LISTED RECORDS

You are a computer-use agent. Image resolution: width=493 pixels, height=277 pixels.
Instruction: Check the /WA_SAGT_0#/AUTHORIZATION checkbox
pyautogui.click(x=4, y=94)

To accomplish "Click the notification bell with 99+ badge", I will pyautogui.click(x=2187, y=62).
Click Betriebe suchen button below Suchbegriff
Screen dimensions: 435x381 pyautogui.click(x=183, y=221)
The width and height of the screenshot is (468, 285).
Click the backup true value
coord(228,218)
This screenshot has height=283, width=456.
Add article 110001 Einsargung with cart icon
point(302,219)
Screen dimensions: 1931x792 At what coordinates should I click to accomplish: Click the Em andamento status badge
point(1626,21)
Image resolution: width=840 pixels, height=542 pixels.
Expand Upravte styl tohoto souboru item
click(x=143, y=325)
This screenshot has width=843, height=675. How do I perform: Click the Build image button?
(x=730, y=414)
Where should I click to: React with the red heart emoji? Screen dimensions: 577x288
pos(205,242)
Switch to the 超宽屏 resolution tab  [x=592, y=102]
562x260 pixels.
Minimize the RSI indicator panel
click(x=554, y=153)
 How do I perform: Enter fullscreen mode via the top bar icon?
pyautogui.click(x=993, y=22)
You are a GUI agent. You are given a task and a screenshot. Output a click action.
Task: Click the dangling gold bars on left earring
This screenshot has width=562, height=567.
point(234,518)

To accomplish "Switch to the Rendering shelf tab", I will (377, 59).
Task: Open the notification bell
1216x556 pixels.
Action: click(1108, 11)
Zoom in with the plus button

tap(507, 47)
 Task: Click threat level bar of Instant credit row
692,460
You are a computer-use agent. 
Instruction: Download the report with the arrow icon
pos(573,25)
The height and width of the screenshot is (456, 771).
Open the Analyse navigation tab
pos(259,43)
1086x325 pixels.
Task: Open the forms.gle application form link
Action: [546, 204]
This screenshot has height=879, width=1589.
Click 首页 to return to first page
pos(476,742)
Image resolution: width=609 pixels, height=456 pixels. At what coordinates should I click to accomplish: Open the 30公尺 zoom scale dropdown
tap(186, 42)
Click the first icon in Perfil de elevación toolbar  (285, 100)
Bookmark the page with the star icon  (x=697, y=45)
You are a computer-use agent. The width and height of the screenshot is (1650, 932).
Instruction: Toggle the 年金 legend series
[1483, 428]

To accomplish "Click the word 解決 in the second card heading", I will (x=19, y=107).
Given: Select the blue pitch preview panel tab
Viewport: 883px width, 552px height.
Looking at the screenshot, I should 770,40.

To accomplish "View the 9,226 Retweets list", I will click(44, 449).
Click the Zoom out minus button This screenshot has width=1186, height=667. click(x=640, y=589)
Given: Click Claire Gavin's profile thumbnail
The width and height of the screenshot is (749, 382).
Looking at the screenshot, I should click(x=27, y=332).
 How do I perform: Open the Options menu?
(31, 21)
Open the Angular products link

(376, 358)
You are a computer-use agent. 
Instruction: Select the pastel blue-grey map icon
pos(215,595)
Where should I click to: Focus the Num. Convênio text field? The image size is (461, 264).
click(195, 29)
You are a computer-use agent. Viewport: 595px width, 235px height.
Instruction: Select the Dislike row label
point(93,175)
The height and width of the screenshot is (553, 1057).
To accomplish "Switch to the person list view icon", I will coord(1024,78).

TASK GOAL
Repeat the data verbatim, starting at the line that contains "You are a GUI" and ending after the line that contains "Bookmark the page".

OUTPUT FOR THIS TASK
You are a GUI agent. You are given a task and a screenshot. Output a click action.
Task: Click the dangling gold bars on left earring
This screenshot has width=562, height=567.
point(234,518)

To accomplish "Switch to the Rendering shelf tab", I will (377, 59).
Task: Open the notification bell
1216x556 pixels.
Action: click(1108, 11)
Zoom in with the plus button

tap(507, 47)
 Task: Click threat level bar of Instant credit row
692,460
You are a computer-use agent. 
Instruction: Download the report with the arrow icon
pos(573,25)
The height and width of the screenshot is (456, 771).
Open the Analyse navigation tab
pos(259,43)
1086x325 pixels.
Task: Open the forms.gle application form link
Action: [546, 204]
This screenshot has height=879, width=1589.
Click 首页 to return to first page
pos(476,742)
Image resolution: width=609 pixels, height=456 pixels. At what coordinates should I click to accomplish: Open the 30公尺 zoom scale dropdown
tap(186, 42)
Click the first icon in Perfil de elevación toolbar  (285, 100)
Bookmark the page with the star icon  (x=697, y=45)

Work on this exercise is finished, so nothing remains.